4) Focus sui talenti e sul valore
Sta finendo l’epoca in cui la laurea era un requisito imprescindibile per essere assunti. Oggi i datori di lavoro sono sempre più interessati a ciò che una persona ha fatto, cosa sa fare e quale valore porta con sé. Studi dimostrano che nelle aziende dove si assume in base alle competenze (e non solo ai titoli), la retention è più alta del 27%.
Il cambiamento è visibile anche ai vertici: CEO, CFO e COO mostrano sempre più interesse per il potenziale umano e iniziano a vedere le persone come un investimento, non come un costo.
I numeri restano importanti, ma al posto di metriche banali si guarda a un quadro più complesso: dal ritorno sugli investimenti dei singoli team, al livello di competenza individuale, fino alla soddisfazione generale e alla valutazione reale. Perdere una persona valida è costoso – per questo motivo, sapere chi tra i talenti chiave potrebbe andarsene diventa sempre più strategico per il top management.

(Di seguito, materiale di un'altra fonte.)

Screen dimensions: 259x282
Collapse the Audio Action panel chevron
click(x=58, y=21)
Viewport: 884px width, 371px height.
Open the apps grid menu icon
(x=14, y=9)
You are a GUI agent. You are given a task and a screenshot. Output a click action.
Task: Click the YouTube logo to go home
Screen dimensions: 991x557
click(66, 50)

Cosa deve fare l’HR? Imparare a lavorare seriamente con i modelli di competenze e fare passi avanti nella raccolta di feedback. E soprattutto: scegliere finalmente uno strumento (diverso da Excel) che li supporti davvero.

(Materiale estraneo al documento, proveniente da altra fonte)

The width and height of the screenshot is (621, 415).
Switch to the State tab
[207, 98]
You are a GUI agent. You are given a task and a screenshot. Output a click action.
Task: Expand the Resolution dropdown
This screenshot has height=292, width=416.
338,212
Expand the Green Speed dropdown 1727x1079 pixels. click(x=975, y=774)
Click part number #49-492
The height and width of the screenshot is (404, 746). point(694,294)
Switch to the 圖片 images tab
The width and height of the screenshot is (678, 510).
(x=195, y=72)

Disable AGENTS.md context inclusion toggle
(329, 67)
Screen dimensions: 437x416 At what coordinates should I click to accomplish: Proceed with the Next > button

5) L’HR come partner, non solo lettore di CV
Dai trend sopra elencati è chiaro che le competenze dell’HR vanno ben oltre la lettura dei CV e l’invio di e-mail ai candidati. Con l’espansione delle sue responsabilità, cresce anche il ruolo strategico dell’HR – il che comporta la necessità di più professionisti e budget adeguati.
Le aziende stanno infatti iniziando a capire che la vera fonte di efficienza si trova nelle persone che hanno già al loro interno. L’HR non riguarda solo il recruiting, ma sempre più la gestione dei dipendenti, la comunicazione, la raccolta e analisi dei dati (vedi ESG). E nel recruiting si aprono nuovi orizzonti: persone over 55 o madri che rientrano dalla maternità.
Per molte aziende, sarà la prima volta che chiederanno al reparto HR di elaborare una strategia completa e misurabile. Sarà anche necessario cambiare mentalità e cominciare a considerare l’HR come un vero partner strategico. In caso contrario, un HR inefficace potrebbe diventare un freno per l’intera azienda – anche solo restando inattivo.
Cosa significherà questo per i people manager? Imparare una volta per tutte a lavorare con le basi dei modelli di competenze e fare un grande passo avanti nella raccolta del feedback. E soprattutto – scegliere finalmente una soluzione che li aiuti davvero in questo (a differenza, ad esempio, di Excel).